New generation of feminists to march for reproductive rights



Some young women say many their age take abortion rights for granted.
CHRISTIAN SCIENCE MONITOR
At 6 a.m. Sunday, Stav Birnbaum, a 32-year-old Web site developer in New York, will hop in her dad's Subaru and drive to Washington for something that hasn't happened here in 12 years: a big march for women's rights.
She will come alone, but not for lack of looking for companions. Two friends had already booked trips elsewhere. Another has midterms. If there were a greater sense of urgency about the issues -- most centrally, the right to abortion -- wouldn't they have dropped everything and marched? "Definitely," Birnbaum says. "But it's not like abortion is going to be illegal tomorrow, which is why some people don't see it as so important."
For every young woman who shrugs, there are others packing buses and cars and planes and heading to Washington. March organizers predict hundreds of thousands of people will attend, and they point to the hundreds of buses from college campuses as a sign that young women -- the ones born well after 1973, when abortion was legalized -- are engaged.
Goals of march
The march's primary goal is to raise alarm over the steady erosion of reproductive rights in the last decade -- and the possibility that the right to abortion could vanish altogether if President Bush is re-elected and can replace crucial Supreme Court justices.
But just as important, organizers say, is the effort to mobilize the next generation of leaders at a time when "feminism" has evolved far from its radical '60s roots.
"The world is so different now," says Sara Evans, a historian of the women's movement at the University of Minnesota.
"The people who started this wave of feminism came of age in a world that was before Roe vs. Wade [which legalized abortion] and when married women couldn't get credit in their own names, when medical and law schools routinely had quotas for women of about 5 percent, when want ads openly discriminated against women."
Those barriers have come down; parts of feminism have merged into the mainstream, such as the expectation that most women will work and have families, that men will take a greater role in rearing children, that society is more careful about using language that explicitly excludes women.
Key issues
The next generation of women leaders will face surges from two directions, Evans says. One is the focus of Sunday's march: stanching the curtailment of women's reproductive rights in the United States and globally. The other centers on the work-family crunch, "that the world is telling you you should be able to do anything you want, but the reality is that you may pay a heavy price," says Evans.

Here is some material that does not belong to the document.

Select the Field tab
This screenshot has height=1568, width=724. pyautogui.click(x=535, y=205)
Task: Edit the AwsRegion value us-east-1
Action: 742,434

"On college campuses, what really resonates is conversation about emergency contraceptives, and access to those," says Katy Quissell, a campus organizer for the group Feminist Majority. "These are young women becoming sexually active for the first time, hearing about friends who have had condoms break or been sexually assaulted."
Some of the young women preparing for Sunday's march laugh at the old notions of feminism -- the combat-boot-wearing, nonshaving man-haters who probably never existed in large numbers but nevertheless fulfill a popular stereotype. Outside the National Press Club this week before a march press conference, attractive young women handed out march fliers and sported T-shirts that announced "This is what a feminist looks like."
Concerns for humanity
For many of the women involved, it's not about looks, it's about the future of humanity -- male and female, across the globe.
"To me, feminism extends beyond equality and even beyond gender," says Heather Bradley, who is majoring in women's studies and Latin American studies at George Washington University. "It's also about family planning globally, and LGBTQ rights," she adds, using the acronym for lesbians, gays, bisexual and transgendered people, and those questioning their sexuality.
But even at her college, located in the heart of Washington, D.C., Bradley admits "we haven't moved beyond" slamming feminists. "Among men here, feminist is still a dirty word. It makes most of them feel a little insecure."
Sara Johnson, a medical student at the University of California in San Diego, will fly out to join a contingent of about 500 medical students representing the next generation of abortion providers. Johnson isn't sure if she will perform abortions as part of her eventual practice, but she's considering it.
No sense of urgency
Johnson also notes that even in that elite, educated world of medical school, there is no sense of urgency among most students who support abortion rights that those rights are being curtailed or could even be overturned. "Many of the students consider themselves pro-choice, but they think the issue is settled and don't need to worry," she says.